5. En deuxième lieu, la mère de la contribuable, née en 1927, qui habite à quelques kilomètres du domicile de sa fille, s'est vu reconnaître le 2 octobre 2007 et pour une durée de dix ans, par la commission des droits et de l'autonomie des personnes handicapées, " la carte de priorité pour personnes handicapées du 1er mars 2007 au 1er mars 2017 ", en raison d'un taux d'incapacité inférieur à 80 %. Il ressort de l'instruction qu'elle souffre également de différentes pathologies. Cependant, par les documents qu'elle produit, MmeA..., qui disposait d'un domicile distinct de celui de sa mère, n'établit pas que l'état de santé de celle-ci aurait nécessité une présence permanente ou des visites quotidiennes auprès d'elle, ce qui en outre aurait été difficilement conciliable avec l'exercice de ses fonctions professionnelles à Amiens. Par suite, la situation de santé de sa mère n'a pas davantage constitué une circonstance particulière justifiant la déduction des frais réels précités.
6. En dernier lieu, pour justifier de la déductibilité des frais réels en cause, Mme A...ne peut utilement se borner à soutenir que la réalisation d'une mobilité professionnelle est nécessaire à un déroulement de carrière satisfaisant.
7. Il résulte de tout ce qui précède que l'intéressée n'établit pas que le maintien de sa résidence à Dieppe a résulté d'autres motifs que de convenances personnelles.
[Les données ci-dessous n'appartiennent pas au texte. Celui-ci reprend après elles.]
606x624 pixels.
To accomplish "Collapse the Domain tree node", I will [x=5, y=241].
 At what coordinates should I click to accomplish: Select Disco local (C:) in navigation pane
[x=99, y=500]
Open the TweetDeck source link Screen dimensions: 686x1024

Par suite, les frais de transports, de logements et autres frais annexes qu'elle a exposés, en 2009, 2010 et 2011, en raison de la distance séparant sa résidence familiale de son lieu de travail, n'ont pas présenté le caractère de frais inhérents à la fonction et à l'emploi et n'étaient, dès lors, pas déductibles des revenus qu'elle a tirés de l'exercice de son activité salariée en France.
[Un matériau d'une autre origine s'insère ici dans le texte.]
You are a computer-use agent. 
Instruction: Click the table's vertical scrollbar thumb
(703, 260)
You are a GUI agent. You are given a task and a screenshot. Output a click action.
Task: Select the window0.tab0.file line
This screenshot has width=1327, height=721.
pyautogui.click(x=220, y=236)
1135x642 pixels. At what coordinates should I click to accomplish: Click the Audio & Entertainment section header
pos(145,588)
8. C'est par suite à tort que, par le jugement attaqué, les premiers juges l'ont déchargée des cotisations supplémentaires d'impôt sur le revenu mises à sa charge au titre des années 2009, 2010 et 2011. Ces cotisations supplémentaires d'impôt sur le revenu doivent donc être remises à sa charge et le jugement du 25 février 2016 du tribunal administratif de Rouen doit être annulé.
Commentaire de LégiFiscal
Cet arrêt montre qu'il est très difficile de justifier des frais de double résidence lorsque l'éloignement ne perturbe pas la vie de famille (couple/enfants). Ainsi, les célibataires peuvent difficilement déduire de tels frais.